Briefing media on the nine-day peace trip starting Jan 8, he said: “…as the President has talked about – what you see in the Middle East right now is a struggle between extremists and those who have a more hopeful vision for the future of the Middle East.
“And the extremists have made clear that they view democracy and those people who try to build it as enemy number one,” he said, describing the shelling from Gaza into Israel, the situation in Iraq and Lebanon and Bhutto murder as parts of an effort to undermine the peace process started at a US sponsored peace conference in Annapolis last November.
Asked if the Bhutto murder and the situation in Pakistan would be discussed during the trip, Hadley said: “I think it will, because I think increasingly people in the region are seeing it as the President does, as a struggle between the forces of terror and extremism and those forces of democracy and freedom.
“And you’re seeing it fought out in various forms in the region and I think that will be a major topic of discussion, absolutely,” he said.
By suggesting that extremists were responsible for Bhutto’s death, he was not endorsing the Pakistani government’s contention that Al Qaeda was responsible, Hadley said. “No, we don’t know. But what we can say is it was a terror attack that killed Benazir Bhutto.”
“And obviously there is an investigation that is underway to determine exactly who was responsible for that. But the nature of that attack and the blow it represents to freedom and democracy is unarguable,” he said.
Bush’s Jan 8-16 trip, to further the Annapolis meet’s goal of securing an Israeli-Palestinian peace deal by the end of 2008, will ttake him to Israe and the West Bank with stops in Saudi Arabia, Egypt, Kuwait, Bahrain and the United Arab Emirates.
Meanwhile, State Department spokesman Sean McCormack described Pakistan President Pervez Musharraf’s decision to seek British technical assistance in the Bhutto murder probe as “a good outcome” and “a wise course” taken in the best interests of Pakistan and its people.
“It’s important for the Pakistani people to understand exactly what happened and who was responsible, to get to the bottom of that if it is at all possible. And we fully support President Musharraf in that goal,” he said.

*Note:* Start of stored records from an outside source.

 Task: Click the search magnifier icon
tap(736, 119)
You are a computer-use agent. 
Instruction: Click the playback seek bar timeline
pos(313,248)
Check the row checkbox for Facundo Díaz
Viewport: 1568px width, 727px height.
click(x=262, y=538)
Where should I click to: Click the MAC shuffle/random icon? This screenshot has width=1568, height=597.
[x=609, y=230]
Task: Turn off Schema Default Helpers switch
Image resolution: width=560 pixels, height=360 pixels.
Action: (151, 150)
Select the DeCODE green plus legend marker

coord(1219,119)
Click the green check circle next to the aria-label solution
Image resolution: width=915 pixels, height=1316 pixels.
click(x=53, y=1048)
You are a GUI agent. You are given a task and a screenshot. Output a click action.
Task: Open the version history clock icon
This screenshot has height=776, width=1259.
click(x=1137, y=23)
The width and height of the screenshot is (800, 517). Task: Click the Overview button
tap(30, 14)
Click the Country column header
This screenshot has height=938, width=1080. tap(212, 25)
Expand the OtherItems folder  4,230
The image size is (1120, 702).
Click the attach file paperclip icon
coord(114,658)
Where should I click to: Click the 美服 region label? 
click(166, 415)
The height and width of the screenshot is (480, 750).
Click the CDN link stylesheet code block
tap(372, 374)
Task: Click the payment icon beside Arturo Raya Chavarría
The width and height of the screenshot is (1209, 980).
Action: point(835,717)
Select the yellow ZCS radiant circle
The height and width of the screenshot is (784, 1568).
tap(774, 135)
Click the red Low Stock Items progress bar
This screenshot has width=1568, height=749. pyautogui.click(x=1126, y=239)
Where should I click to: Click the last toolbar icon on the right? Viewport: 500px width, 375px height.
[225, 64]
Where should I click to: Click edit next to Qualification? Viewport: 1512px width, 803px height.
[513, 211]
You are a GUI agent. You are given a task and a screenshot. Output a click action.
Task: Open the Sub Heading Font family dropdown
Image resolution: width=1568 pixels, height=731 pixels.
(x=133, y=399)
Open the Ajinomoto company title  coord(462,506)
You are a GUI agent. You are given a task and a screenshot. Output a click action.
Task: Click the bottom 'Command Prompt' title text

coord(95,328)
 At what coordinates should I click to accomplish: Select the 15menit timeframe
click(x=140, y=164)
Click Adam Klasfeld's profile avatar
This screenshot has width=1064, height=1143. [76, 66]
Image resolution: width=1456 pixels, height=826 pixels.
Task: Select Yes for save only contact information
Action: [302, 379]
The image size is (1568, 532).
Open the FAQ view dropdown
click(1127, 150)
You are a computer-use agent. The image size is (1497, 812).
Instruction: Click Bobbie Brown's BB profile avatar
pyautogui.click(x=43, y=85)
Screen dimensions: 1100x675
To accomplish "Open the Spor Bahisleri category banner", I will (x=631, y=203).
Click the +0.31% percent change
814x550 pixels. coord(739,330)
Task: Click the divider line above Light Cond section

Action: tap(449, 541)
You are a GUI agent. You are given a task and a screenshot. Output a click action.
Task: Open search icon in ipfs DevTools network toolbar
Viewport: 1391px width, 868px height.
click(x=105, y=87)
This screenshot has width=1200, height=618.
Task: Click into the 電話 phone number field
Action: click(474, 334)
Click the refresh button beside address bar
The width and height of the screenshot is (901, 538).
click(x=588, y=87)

Asked about questions being raised about Bhutto’s security, McCormack said: “Ultimately, decisions about security are going to have to be made by the individual most affected by it and the people around them. They are going to make their own decisions.”
“Occasionally, if asked, we provide our best advice. But it is not for us to make those kinds of decisions for individuals who are foreign government officials or former government officials,” he said without indicating if any advice was sought in this case.
“Now it’s important to try to determine what happened so that that chapter of Pakistan’s history can be closed and that the Pakistani people can move to build on what had been some progress in terms of building momentum for political reform in Pakistan,” McCormack said.